Six members of Sweden Yearly Meeting attended the prize-giving ceremony in Stockholm on 10 June.
On introducing Jean Zaru, the former archbishop of Sweden, KG Hammar, referred to Jean’s life and steadfast work for peace through nonviolent means in Palestine and her home town of Ramallah as being like an olive tree that refused to be uprooted because it belonged in that soil and would bear fruit there. In her acceptance speech, Jean stressed the importance of never giving up, since that in effect meant giving in. In his rounding off address to Jean, Jan Eliasson (a former foreign minister of Sweden) said that security was not to be found behind walls but through and among neighbours. In this context he felt that the important triad of peace – development – human rights formed the cornerstone of Jean’s work.
Jean Zaru told the Friend: ‘My award was given for my consistent struggle to resist violence and oppression in nonviolent ways, the respect for human dignity and human rights. Also my book Occupied with nonviolence, a Palestinian woman speaks was translated to Swedish and the committee told me my work was in the spirit of Anna Lindh.’

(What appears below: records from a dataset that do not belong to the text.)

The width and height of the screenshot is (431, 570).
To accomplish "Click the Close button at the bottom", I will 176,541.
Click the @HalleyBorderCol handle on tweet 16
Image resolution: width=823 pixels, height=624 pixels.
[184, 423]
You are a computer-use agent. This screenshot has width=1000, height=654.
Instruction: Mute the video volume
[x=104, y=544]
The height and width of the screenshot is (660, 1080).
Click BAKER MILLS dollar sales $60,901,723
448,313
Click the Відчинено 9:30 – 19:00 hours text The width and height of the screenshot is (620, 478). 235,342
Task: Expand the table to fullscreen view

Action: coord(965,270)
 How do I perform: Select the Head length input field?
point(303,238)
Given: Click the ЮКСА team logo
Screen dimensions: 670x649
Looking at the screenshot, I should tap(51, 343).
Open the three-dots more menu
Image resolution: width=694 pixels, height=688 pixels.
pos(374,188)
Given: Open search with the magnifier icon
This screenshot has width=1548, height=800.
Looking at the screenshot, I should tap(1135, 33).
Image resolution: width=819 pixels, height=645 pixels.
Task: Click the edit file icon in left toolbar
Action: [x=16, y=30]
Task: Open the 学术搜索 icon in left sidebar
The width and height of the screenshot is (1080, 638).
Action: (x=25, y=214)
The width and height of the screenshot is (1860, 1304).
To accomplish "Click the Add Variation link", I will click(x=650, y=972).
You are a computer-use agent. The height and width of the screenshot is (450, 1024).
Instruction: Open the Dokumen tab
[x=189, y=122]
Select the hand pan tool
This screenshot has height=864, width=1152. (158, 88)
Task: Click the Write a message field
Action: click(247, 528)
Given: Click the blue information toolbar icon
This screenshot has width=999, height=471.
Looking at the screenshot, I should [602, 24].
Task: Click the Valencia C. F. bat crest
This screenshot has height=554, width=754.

The Anna Lindh Memorial Fund primarily supports women and young people who work in the spirit of Anna Lindh (the former foreign minister who was murdered in Sweden on 11 September 2003). They are people who in their daily lives have the courage to fight indifference, prejudice, oppression and injustices in order to promote a good life for all people in an environment marked by respect for human rights.